**GIVEN PASSAGE**
::::

Ozone is known to me as an Astronaut.  The first time I came across the figure was in the spring of 1995 when I found the 1993 Star Brigade version of Ozone, Countdown and Payload for $2 each at a KB Toy Liquidators on the West side of Indianapolis.  The mold looked like an astronaut and it seemed perfectly reasonable to me that the figure was new to the Star Brigade assortment.  As collecting resources came online, I found that Ozone actually debuted two years earlier as part of the Eco Warriors assortment.  As I liked my 1993 figure, I made it a point to find an original Ozone figure.

In the late 1990's, though, finding figures from the 1990's on the second hand market was actually kind of tough.  Not too many kids had gotten to the point of selling their figures.  So, it took a good amount of time before I found a lot that included a complete Ozone.  Once in hand, though, I found that I still got more use out of my later Ozone releases.  The blue and yellow color was visually appealing.  But, I was more interested in Clean Sweep as a new acquisition.  And, as I was familiar with Ozone from Star Brigade, I had difficulty in seeing the original release of him in the Eco Warriors light.  Plus, the figure I got was very stiff.  So, he was difficult to fit into the Razorblade (my aircraft of choice at the time) which limited his display use.

Ozone's design is very strong.  His distinctive visage is one of the highlight.  The figure itself is named after a Hasbro designer of the time named David Kunitz.  The helmet is tight fitting and well placed without being a true danger of rubbing off the head's paint.  The rest of the body is somewhat bulky: befitting for a figure who would be wearing lots of protective gear.  He has lots of armor bits around that add depth to the mold, but really can only be explained away as aesthetic choices.  Ozone features an array of 6 neon green grenades on his chest.  They provide a visual break to the blue and yellow background.  And, they are a nice complement to the neon green accessories.  The overall color scheme works well despite the non-traditional bright colors.  Sure, Ozone is blue.  But the hue would never be mistaken for Cobra.

Ozone's accessories are a mixed bag.  His helmet is awesome.  It fits well and is in scale with the rest of his body.  The water squirting backpack is, essentially, the same as the device included with the other Eco Warriors figures.  For the time, it's a solid toy.  But, the weapon and hose are large and can easily snap thumbs.  The sniffer is a cool device.  However, in my first Eco Warriors lot I acquired, the sniffer was placed into the bag with Clean Sweep.  I never bothered to look up each figure since all the figs in the lot had their correct accessories.  So, until 2016, I considered this piece of gear to belong to Clean Sweep.  I've always seen it as an extension of the nice pack and controls setup included with that character.  So, seeing this vacuum gun with Ozone still seems odd to me.  But, the quality and oddity of the weapon remains the same regardless of which figure you have use it.  The bright green is a nice offset from the subtle blue and yellow of the figure.  So, I find it very aesthetically pleasing: even if it is very bright.

::::

**WHAT TO WORK ON**
1. Answer these from the Ozone figure review, one line each:
(a) What did the writer pay for each figure at the KB Toy Liquidators?
(b) Which aircraft was the writer's choice at the time the original Ozone was acquired?
(c) How many grenades are on Ozone's chest, and what color are they?
2. Check each statement against the Ozone figure review. Mark it yes or no, and quote the words that settle it.
(a) Ozone first appeared in the Star Brigade assortment.
(b) The figure is named after a Hasbro designer.
(c) The writer's original Ozone fit easily into the Razorblade.
3. Carry on the Ozone figure review from its last sentence.
Nothing in the material that follows is needed here.

Stored records
::::

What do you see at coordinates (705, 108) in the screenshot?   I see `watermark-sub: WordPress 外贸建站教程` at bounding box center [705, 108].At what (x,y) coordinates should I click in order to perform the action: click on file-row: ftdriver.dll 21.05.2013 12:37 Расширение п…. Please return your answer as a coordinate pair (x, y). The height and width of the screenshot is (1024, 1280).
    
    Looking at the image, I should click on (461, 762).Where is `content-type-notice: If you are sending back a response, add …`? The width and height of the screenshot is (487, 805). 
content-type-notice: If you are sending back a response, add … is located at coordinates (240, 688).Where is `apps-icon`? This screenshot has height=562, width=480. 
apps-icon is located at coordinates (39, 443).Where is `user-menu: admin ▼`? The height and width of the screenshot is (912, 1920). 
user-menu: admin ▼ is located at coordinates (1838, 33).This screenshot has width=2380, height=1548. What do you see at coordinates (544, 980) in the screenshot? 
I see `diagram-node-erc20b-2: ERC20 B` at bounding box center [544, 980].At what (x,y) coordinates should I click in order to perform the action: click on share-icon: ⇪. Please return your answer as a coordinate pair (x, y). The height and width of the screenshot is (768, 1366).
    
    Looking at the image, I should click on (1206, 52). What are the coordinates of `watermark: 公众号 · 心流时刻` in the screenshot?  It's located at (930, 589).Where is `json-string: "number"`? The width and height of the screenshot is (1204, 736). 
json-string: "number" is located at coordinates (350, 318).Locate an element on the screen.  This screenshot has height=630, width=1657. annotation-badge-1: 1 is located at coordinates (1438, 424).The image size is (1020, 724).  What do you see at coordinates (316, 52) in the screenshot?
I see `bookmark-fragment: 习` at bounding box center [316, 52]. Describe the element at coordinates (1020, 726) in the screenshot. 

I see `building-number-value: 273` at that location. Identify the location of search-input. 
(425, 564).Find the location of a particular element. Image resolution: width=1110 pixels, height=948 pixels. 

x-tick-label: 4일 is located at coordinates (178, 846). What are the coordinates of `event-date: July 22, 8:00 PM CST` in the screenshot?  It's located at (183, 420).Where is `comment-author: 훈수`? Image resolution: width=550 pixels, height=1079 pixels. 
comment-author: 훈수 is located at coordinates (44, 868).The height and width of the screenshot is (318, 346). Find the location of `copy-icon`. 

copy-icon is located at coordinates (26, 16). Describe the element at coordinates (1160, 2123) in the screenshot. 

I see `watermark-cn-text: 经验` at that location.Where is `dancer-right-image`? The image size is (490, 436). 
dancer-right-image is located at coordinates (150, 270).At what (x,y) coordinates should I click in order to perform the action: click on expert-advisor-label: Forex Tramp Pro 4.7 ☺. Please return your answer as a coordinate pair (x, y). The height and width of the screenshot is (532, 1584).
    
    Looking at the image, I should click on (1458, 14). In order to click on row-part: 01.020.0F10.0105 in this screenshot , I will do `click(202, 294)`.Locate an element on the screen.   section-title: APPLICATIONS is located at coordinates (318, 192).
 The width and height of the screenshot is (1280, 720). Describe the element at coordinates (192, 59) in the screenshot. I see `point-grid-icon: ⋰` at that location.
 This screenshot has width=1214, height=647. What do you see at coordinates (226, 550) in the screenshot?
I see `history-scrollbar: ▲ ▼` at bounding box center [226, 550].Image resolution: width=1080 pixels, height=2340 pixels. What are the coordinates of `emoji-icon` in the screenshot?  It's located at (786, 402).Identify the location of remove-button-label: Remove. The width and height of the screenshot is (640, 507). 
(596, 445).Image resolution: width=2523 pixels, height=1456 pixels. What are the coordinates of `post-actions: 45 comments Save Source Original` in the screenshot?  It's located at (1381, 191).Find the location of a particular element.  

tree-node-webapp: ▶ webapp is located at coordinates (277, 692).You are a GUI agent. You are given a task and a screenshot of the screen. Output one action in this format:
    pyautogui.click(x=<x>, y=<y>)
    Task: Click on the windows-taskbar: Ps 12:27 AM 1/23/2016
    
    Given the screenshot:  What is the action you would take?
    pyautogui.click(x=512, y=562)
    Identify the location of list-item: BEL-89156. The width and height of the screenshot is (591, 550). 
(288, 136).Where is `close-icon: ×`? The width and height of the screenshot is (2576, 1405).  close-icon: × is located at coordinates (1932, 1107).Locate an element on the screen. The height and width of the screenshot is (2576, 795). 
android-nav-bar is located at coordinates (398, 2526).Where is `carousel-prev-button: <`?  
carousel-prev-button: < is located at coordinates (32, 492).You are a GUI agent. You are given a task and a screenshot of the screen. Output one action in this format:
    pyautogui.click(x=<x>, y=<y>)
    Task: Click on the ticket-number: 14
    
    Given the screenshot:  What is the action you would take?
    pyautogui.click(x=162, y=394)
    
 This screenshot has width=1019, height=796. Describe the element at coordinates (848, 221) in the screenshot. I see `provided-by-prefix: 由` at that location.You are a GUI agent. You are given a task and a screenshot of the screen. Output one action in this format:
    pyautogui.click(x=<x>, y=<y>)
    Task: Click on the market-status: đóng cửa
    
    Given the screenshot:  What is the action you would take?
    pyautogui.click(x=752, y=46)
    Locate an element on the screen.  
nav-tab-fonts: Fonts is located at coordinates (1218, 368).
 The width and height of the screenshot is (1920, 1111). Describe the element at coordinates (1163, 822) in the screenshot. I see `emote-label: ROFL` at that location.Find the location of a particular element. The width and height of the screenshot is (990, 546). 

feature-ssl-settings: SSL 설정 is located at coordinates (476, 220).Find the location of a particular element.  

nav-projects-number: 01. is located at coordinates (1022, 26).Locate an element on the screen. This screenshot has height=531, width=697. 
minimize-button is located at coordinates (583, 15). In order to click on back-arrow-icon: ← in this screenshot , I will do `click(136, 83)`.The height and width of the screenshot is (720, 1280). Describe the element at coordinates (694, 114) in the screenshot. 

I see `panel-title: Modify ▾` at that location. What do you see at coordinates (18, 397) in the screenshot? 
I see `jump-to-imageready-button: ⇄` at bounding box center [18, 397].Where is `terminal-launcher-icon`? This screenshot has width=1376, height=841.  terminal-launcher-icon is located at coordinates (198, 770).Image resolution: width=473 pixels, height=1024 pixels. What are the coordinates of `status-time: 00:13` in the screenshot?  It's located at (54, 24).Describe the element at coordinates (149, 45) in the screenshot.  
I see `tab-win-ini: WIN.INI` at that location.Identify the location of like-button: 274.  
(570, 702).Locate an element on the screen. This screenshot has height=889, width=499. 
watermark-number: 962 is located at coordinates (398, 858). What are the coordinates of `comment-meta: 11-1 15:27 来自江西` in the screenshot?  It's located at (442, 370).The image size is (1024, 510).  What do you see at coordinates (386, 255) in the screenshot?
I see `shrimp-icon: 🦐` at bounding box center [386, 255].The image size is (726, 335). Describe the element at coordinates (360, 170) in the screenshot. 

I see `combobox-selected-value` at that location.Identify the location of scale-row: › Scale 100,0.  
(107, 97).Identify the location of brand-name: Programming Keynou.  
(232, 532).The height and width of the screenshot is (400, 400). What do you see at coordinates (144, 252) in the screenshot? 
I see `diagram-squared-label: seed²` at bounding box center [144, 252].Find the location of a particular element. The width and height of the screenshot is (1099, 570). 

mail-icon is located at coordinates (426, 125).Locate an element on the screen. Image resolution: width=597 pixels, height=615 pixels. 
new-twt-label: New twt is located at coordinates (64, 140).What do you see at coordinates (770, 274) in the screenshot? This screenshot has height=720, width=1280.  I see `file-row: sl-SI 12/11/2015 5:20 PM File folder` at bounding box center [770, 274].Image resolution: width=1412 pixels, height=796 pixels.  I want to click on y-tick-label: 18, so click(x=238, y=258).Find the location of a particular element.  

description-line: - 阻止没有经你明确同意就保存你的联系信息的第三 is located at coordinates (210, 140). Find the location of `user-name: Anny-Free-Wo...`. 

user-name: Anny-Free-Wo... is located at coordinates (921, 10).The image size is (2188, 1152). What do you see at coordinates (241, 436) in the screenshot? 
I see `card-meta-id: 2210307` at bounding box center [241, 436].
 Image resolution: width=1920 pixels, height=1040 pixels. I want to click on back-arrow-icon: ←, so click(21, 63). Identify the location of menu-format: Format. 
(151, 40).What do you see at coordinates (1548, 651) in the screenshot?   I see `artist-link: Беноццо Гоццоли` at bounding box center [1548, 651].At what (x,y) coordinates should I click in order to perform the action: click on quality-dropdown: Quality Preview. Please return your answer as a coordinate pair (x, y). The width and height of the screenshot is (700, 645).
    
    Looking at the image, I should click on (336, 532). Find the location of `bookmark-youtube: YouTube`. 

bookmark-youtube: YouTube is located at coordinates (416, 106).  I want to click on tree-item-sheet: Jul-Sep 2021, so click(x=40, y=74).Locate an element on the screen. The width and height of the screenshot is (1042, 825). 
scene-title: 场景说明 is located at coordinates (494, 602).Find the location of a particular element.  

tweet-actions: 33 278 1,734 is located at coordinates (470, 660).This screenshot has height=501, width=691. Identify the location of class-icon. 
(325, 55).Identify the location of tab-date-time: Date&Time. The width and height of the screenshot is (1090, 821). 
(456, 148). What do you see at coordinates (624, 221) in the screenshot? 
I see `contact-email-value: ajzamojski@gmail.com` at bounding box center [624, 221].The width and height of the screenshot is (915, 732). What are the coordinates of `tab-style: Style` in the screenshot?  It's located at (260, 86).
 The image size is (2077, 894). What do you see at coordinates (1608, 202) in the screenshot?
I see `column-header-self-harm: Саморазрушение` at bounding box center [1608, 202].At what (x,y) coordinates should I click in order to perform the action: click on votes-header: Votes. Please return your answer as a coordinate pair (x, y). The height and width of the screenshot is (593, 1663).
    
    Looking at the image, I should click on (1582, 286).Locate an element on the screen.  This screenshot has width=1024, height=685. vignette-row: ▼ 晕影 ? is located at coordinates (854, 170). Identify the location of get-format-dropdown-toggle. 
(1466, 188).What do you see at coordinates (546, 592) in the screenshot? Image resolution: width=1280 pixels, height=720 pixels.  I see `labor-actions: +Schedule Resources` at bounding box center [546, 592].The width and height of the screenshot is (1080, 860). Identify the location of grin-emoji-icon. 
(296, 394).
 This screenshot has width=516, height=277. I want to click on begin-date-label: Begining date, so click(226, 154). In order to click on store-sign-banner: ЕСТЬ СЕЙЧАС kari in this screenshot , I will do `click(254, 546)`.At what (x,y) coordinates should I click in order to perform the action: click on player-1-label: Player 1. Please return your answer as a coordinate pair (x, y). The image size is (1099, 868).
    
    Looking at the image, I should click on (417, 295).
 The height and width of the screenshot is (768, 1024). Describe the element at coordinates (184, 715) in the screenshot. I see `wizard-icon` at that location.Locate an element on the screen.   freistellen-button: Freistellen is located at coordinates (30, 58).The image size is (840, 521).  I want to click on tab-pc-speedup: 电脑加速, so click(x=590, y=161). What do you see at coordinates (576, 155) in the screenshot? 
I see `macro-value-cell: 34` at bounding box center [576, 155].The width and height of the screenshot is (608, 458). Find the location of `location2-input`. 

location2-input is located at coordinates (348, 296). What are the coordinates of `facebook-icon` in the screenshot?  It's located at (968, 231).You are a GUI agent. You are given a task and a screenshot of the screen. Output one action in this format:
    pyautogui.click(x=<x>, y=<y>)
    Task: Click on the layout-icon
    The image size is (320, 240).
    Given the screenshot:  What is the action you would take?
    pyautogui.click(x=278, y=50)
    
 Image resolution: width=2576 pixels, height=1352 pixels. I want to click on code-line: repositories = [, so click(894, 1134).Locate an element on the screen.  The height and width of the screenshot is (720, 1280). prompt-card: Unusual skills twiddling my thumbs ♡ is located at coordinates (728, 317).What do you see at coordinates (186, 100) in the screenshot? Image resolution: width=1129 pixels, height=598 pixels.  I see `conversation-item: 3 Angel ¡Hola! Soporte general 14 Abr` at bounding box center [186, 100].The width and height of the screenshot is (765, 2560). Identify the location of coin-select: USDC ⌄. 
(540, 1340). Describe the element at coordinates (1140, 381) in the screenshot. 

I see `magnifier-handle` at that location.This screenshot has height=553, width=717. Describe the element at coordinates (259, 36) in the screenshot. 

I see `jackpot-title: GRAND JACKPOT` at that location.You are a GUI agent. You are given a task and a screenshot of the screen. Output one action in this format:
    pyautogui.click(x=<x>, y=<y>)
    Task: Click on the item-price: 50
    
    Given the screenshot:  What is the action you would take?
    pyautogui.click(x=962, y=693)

::::

**ANSWER SECTION**
1.
(a) $2 each
(b) The Razorblade
(c) Six, neon green

2.
(a) No: "Ozone actually debuted two years earlier as part of the Eco Warriors assortment."
(b) Yes: "The figure itself is named after a Hasbro designer of the time named David Kunitz."
(c) No: "So, he was difficult to fit into the Razorblade (my aircraft of choice at the time) which limited his display use."

3.
The Ozone mold got a lot of life.  Hasbro created it for the Eco Warriors in 1991.  It was then released in two variants as part of Star Brigade in 1993: a tan and a brown version.  Hasbro recolored Ozone into a dark brown and included him as a shortpacked figure in the second series of 1994 Star Brigade figures.  The mold then appeared in India around 1999 or 2000.  There, Funskool released a Star Brigade Ozone based on the 1993 American release of the figure.  There are a few variants of the Funskool figure to track down as some have different arm construction or differing shades of grey coloring.  Funskool still had the mold in 2010.  As such, it's more possible that Ozone's mold still exists.  Though, it's doubtful that he'll ever appear again.

Mint and complete with filecard Ozone figures are cheap.  While dealers sell them for $10, you can get them with the filecard for around $6 without too much difficulty.  You can still get carded figures in the $25 range without too much searching, too.  So, while the figure isn't as hated as it once was, it's still not loved by collectors.  However, for the price, Ozone isn't a bad buy.  The colors are different and vibrant.  The mold is solid.  And, the character is a relative blank slate that can be incorporated into any collection with no media baggage.  You can use the figure in a variety of settings and the panoply of later colors allow for some diversity when using the character.  Personally, I don't mind either Eco Warriors or brightly colored Joes.  I've been this way for 20 years, now.  But, the nostalgia of the neon years is strong with me as it was when I actively became a collector.  So, the value you derive from an Ozone figure may differ quite a bit.  But, I'm glad to have this guy in my collection.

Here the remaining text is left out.